Marilyn Manson voted for Barack Obama in 2012, but he has no intention of visiting a polling station this November. "I don't find either candidate to my liking, so I choose to stand out of this one," he tells Rolling Stone. "And I don't think that's a coward's stance. A lot of people might say that. I just don't really want to be a part of this piece of history. Last time, I did want to be involved in some piece of history as a voter."
When asked about the candidates – or more specifically, one of the candidates – he says it's the context that matters. "You're asking what I think about Trump, and it's a tough call because if you look back at old presidents that have been in the past, and you weren't old enough to know how they lived their lives, and you didn't live in the era that was so media-saturated and internet and just so many opinions swirling around, the world seems a bit chaotic more than it should be," he says. "But then when you simplify it, it isn't more chaotic. It just comes down to two things: Who has more charisma, and who are they appealing to. And neither one of them appeal to me."
Manson, who will be making an appearance on the upcoming season of Salem and who has been teasing a "pretty violent" new album (SAY10) due in February, has long expressed disillusionment with the American electoral process. In 2000, when George W. Bush was elected, he told an interviewer, "I don't vote because I don't believe that it's a legitimate system anymore or of it ever was, so I just try and insert my beliefs on politics in music because I think that speaks to the youth which will be the future."

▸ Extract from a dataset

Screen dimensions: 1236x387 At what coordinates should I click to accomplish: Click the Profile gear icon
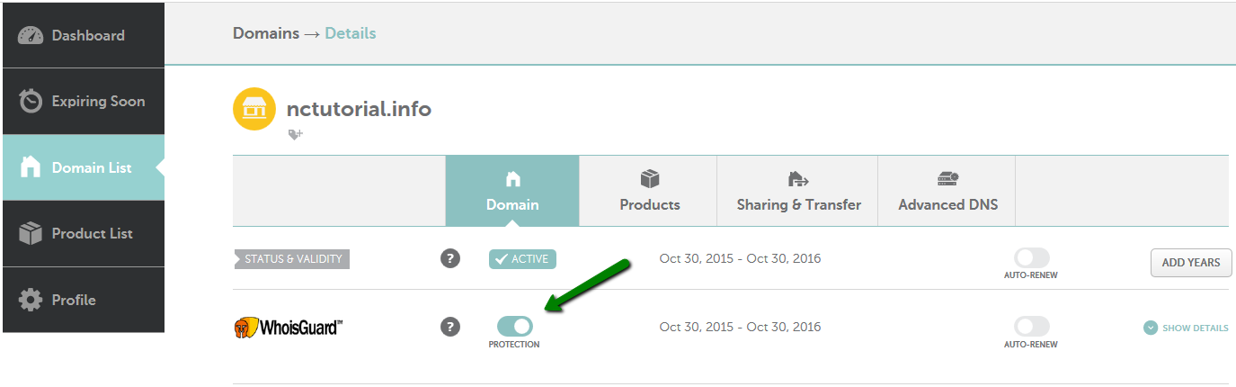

In 2004, when Bush was running against then-Senator John Kerry, he offered a similar opinion: "It's not a matter of me thinking my vote is going to make a difference or not; it's a matter of I don't have an interest in either person."
But his tone shifted when then-Senator Barack Obama became a candidate, telling Time in 2009 that he voted for "the president, of course." It was the first time he'd ever voted for president, he said. In 2012, Manson told Time Out Chicago that while he did vote for Obama, he "never believed in the authenticity of the two-party system," adding, "Politics in this country is all what happens behind Oz's curtain."